Medicare Part D Premiums Are Increasing for Many But Not All Stand-Alone Plans in 2025, Reflecting Effects of New Premium Stabilization Demonstration

CMS has just released information about Medicare Part D plans for 2025, including plan availability and premiums for the coming year. While CMS’s headline emphasized stability in terms of average Part D premiums, a quick review of the data shows that many insurers are increasing premiums for their stand-alone drug plan offerings, but not across the board. Some major plan sponsors, including Aetna and UnitedHealthcare, are also reducing their stand-alone prescription drug plan offerings, and overall, there will be fewer PDPs in 2025 than in 2024 – 524 plans nationwide, down from 709 in 2024.

Normally the release of the Medicare plan “landscape file” is a somewhat sleepy late September occurrence, but there was greater anticipation of this year’s release due to uncertainty around the impact on premiums of changes to the Part D benefit under the Inflation Reduction Act that are taking effect in 2025. These changes include a new $2,000 cap on out-of-pocket drug spending for Part D enrollees and an increase in the share of high drug costs paid for by insurers. While Part D enrollees stand to benefit from enhanced financial protection for their drug costs, concerns were raised that the changes in the benefit design would lead insurers to significantly increase premiums for Part D coverage, especially for Medicare’s stand-alone prescription drug plans.

A comprehensive KFF analysis will follow in the future, but it appears that premium increases for 2025 were moderated due to a new Biden-Harris administration Part D premium stabilization demonstration for PDPs, which capped premium increases at $35 per month along with other measures. However, looking at premium changes for a few of the more popular plans shows a mixed picture across plans, with premium decreases in some cases (based on premiums in California; monthly premiums and premium changes vary by state) (Figure 1):

  • The monthly premium for the most popular PDP nationally, Wellcare Value Script, is increasing by $17 in California, from $0.40 to $17.40.
  • The second most popular PDP, Aetna’s SilverScript SmartSaver, will no longer be offered nationwide in 2025. Enrollees in that plan will be switched into Aetna’s sole PDP offering for 2025, SilverScript Choice, unless they choose a different plan, and their monthly premium will increase from $18.60 to $53.60, a $35 increase. But enrollees currently in SilverScript Choice will see their premium decrease by $1.60 between 2024 and 2025.
  • Enrollees in another popular PDP, Humana’s Value Rx Plan, will see their premiums increase by $35, from $59 to $94.

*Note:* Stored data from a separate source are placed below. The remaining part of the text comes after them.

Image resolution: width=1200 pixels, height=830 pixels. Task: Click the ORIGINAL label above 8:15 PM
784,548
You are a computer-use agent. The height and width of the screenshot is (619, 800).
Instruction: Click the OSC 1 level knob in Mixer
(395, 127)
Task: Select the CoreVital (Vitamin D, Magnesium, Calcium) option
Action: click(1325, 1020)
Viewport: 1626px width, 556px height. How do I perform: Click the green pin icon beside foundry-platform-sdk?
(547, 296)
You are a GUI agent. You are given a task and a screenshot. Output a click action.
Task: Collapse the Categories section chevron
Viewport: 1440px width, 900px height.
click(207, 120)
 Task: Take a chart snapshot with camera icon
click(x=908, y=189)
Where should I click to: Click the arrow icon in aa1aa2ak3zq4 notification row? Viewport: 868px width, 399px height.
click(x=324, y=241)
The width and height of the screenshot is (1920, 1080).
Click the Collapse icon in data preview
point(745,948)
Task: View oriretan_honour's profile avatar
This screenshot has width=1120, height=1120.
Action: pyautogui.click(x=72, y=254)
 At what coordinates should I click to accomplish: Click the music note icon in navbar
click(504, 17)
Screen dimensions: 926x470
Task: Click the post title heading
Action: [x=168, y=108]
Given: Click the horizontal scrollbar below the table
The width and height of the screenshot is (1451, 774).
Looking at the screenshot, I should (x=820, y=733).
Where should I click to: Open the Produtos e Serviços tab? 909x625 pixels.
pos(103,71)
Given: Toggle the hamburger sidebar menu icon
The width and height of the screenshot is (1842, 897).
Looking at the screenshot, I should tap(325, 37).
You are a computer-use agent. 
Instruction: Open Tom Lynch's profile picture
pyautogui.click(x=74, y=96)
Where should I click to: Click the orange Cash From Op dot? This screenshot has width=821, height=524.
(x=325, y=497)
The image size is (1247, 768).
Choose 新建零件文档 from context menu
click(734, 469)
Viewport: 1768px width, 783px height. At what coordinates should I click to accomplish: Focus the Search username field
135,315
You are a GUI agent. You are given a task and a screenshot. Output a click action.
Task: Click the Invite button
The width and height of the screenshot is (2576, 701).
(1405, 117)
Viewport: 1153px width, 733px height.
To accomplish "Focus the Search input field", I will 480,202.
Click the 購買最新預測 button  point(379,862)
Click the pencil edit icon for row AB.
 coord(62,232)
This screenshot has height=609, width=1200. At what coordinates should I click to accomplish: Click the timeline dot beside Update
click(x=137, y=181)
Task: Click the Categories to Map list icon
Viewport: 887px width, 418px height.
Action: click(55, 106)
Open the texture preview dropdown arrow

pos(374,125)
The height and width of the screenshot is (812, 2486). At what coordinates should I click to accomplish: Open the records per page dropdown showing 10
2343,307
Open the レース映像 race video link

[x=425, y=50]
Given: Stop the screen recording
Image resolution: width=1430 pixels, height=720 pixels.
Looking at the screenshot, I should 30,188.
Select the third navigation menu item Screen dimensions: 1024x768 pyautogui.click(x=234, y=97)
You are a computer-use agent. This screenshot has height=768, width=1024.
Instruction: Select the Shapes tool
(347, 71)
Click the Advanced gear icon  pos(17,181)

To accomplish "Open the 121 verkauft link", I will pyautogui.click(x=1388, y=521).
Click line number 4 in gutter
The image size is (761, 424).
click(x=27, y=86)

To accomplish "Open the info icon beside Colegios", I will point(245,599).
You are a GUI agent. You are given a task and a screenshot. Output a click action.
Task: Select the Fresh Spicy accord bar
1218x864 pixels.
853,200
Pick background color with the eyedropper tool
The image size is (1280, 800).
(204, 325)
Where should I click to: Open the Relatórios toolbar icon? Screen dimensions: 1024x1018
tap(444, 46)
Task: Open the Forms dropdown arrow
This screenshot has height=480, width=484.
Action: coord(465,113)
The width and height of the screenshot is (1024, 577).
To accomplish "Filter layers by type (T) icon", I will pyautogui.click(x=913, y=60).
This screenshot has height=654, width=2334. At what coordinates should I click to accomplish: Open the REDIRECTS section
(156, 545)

At most, stand-alone drug plan premiums are increasing by $35 per month over 2024 levels, due to the premium stabilization demonstration. According to CMS, virtually all PDP enrollees are in plans sponsored by insurers that opted to participate in the voluntary demonstration. In the absence of this demonstration, premium increases would certainly have been larger. In California, enrollees in 8 of the 16 national PDPs offered in 2024 will see their premiums increase by $35 if they do not switch to a different plan in 2025, while enrollees in 6 other national PDPs in 2024 will see a premium reduction.With 57% of all Part D enrollees in Medicare Advantage drug plans in 2024 and 43% in stand-alone PDPs, most Part D enrollees are not likely to face increases of this magnitude. This is because Medicare Advantage plans can use rebate dollars from the federal government to reduce premiums for prescription drug coverage. According to CMS, Medicare Advantage drug plan premiums for 2025 are holding steady at considerably lower levels than stand-alone drug plans, on average, with many plans charging zero premium as in previous years.

Changes in plan availability and premium increases for some of the more popular stand-alone drug plans are likely to bring about substantial enrollment shifts in the PDP market during this year’s open enrollment period, more so than in previous years when plan availability and premium changes overall were more modest. It’s also possible that premium increases for PDPs will lead to more enrollees switching from traditional Medicare to Medicare Advantage drug plans, accelerating the steady growth in the Medicare Advantage market.